Just realised that nothing in life is easy,
as well as, nothing in life is difficult.
For me, It's difficult to let go of the one you like,
it's difficult to let go of the friends you once trusted,
and lastly, it's difficult to ignore the person you once loved him.
For some people,
It's easy for them to put their faith and trust in God,
I've been trying to do that but it failed.
It's very hard for me to put my faith in him,
though i know that he can solve it.
I think i must pray for it then.
Well, was kinda sad and the quote says it all.
It's sad when friends become strangers.
This quote is so true.
It's even more sad when you treat this person as a friend but he/she doesn't,
and I feel that this is so ridiculous,
it's not easy for me not to get angry over stuff easily.

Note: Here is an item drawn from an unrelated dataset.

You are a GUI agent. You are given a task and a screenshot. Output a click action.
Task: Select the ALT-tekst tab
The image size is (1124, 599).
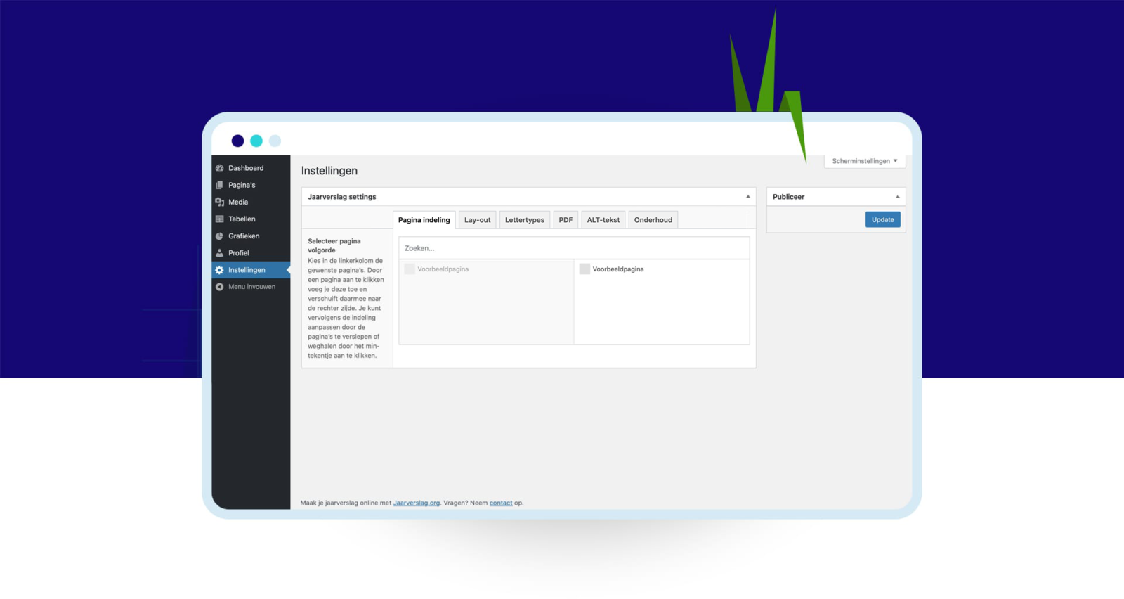603,220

I do not know when I start to become so hot-tempered.
I do not know when I become such a cry baby,
who cries easily.
I do not know who I am anymore.
After the quarrel, well, I had cried for like 1 week and gloom over it,
but I have to admit I've found my true friend.
Still, I've lost quite a handful of friends, i can say.
I've been a total different person since the quarrel,
there are so many difficulties in life when i feel like giving up,
but my friends had been cheering me up,
that's the only reason why i lived till today,
and there is one person whom i lived for and i will never forget,
that person is GOD.
He gave my life for me, I lived for him.
It's not easy for me to find my old-self back,
and It's not easy to be a different person.